A luta pela sobrevivência, por Jota A. Botelho

A luta pela sobrevivência, por Jota A. Botelho

A luta pela sobrevivência está muito bem representada no filme A Ilha Nua (The Naked Island, 1960), do cineasta japonês Kaneto Shindô, que viveu nada menos que 100 anos. Nascido em 1912, na cidade de Hiroshima, onde conviveu com a tragédia que se abateu sobre a nação, em que ele procurou retratar os estragos da bomba atômica em grande parte de seus filmes, como em Filhos de Hiroshima (1952) e A Mãe (1963), ambos passado na cidade vítima de seu efeito devastador, veio a falecer no mesmo local em 2012. Sobre A Ilha Nua, Shindô se inspirou no trabalho duro de seus pais, onde lembra sobretudo da mãe, que se tornaram de ex-proprietários de terra falidos em agricultores. Sobre o filme, de uma beleza plástica impressionante e completamente sem diálogos, pontuado pela música inebriante de Hikaru Hayashi, ele o descreve como “um poema cinematográfico para tentar capturar a vida de seres humanos lutando como formigas contra as forças da natureza”.  E é nesta poesia visual que vamos ver a vida cotidiana de um casal e seus dois filhos numa luta diária de ‘Sísifo’ de trazer água para ilha desolada onde vivem e ganham o seu sustento e o sustendo dos seus. É de um humanismo arrebatador.
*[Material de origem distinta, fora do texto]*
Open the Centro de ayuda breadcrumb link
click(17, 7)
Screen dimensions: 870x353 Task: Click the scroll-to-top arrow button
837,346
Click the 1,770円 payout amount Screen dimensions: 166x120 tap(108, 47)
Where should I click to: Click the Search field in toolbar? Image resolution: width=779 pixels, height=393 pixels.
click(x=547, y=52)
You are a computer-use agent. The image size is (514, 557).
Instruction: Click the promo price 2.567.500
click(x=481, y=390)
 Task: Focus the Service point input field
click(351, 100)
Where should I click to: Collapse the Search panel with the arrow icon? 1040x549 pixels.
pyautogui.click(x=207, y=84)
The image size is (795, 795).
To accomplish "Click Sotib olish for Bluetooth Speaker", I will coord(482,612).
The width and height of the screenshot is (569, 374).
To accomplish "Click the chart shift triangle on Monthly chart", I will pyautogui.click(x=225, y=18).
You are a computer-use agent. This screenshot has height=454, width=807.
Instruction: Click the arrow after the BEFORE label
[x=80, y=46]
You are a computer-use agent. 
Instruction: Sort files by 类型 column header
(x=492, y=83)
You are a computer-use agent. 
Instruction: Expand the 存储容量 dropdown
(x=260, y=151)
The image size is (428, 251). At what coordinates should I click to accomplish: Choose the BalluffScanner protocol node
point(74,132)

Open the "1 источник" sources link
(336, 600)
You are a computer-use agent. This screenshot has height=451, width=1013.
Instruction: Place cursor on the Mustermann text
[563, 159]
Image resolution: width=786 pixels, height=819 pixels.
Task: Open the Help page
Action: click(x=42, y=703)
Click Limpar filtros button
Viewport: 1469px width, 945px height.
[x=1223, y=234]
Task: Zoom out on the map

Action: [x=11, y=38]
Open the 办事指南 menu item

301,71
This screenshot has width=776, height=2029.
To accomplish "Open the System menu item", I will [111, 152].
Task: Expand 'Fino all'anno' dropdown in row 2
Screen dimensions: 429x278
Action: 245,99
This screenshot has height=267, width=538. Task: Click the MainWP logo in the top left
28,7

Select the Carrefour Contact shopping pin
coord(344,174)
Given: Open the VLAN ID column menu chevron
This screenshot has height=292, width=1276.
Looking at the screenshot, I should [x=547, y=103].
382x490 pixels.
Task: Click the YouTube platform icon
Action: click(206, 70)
 A ILHA NUA, de Kaneto Shindo, 1960 

Kaneto Shindô fez deliberadamente com que os atores carregassem baldes cheios de água como se parecessem burros, com cargas no lombo em duas dobras, para simbolizar a dureza de suas vidas. A Ilha Nua evoca a rotina de vida e suas necessidades longe da civilização, através do som constante do barulho das águas realçando sua importância na sobrevivência daquela família criando assim uma empatia sobre a dor e o sofrimento em todos nós. Acrescido da melodia que se repete quase à exaustão ao longo do filme para nos revelar o quanto o trabalho duro e quase sem descanso pode nos levar ao esgotamento. Algo que se propõe hoje em dia em nosso país. Sem contar com a fotografia de Kiyoshi Kuroda, que capta cada área da ilha e seu entorno com tanta clareza que a constante luta da família se torna profundamente comovente. Além do cenário, no entanto, A Ilha Nua enfatiza a determinação inabalável em face da adversidade esmagadora: a única recompensa que a família recebe por sofrer às provações da ilha é ser capaz de continuar vivendo até que sua força de vontade compartilhada se esgote. Portanto, a parte importante aqui é o trabalho da família sobre a necessidade básica de sua sobrevivência, sendo desafiada incessantemente pelo trabalho duro já que este se tornou o único processo. Até quanto? Poderíamos perguntar. Finalmente, como em quase toda história humana de vida há sempre uma tragédia. Aqui é quando um dos filhos fica doente e o pai se apressa para buscar um médico no continente, mas a viagem é longa, muito longa. Quando ele retorna o filho já está morto. Após o funeral, vemos o marido e a mulher continuarem suas tarefas ingratas de regar as suas plantações. Mas de repente, a mulher se abaixa e começa a destruir suas preciosas plantas em tumulto. Ela cai e solta um grito agudo e assustador de angústia. O marido lhe dá um olhar desolador, diferente de quando ele a esbofeteou quando ela deixou cair parte da água numa cena nos primeiros 1/3 do filme. Mas esta me parece ser a chave para entender as intenções de Shindô. Viver é um fardo, mas devemos lutar sempre para sobrevivermos, afinal somos filho do trabalho. Kaneto Shindô foi afortunado com este filme ao ganhar o grande Prêmio do Festival Internacional de Cinema de Moscou em 1961, dentre outros. Curta esta pequena obra-prima do cinema japonês e mundial, disponível agora no Youtube.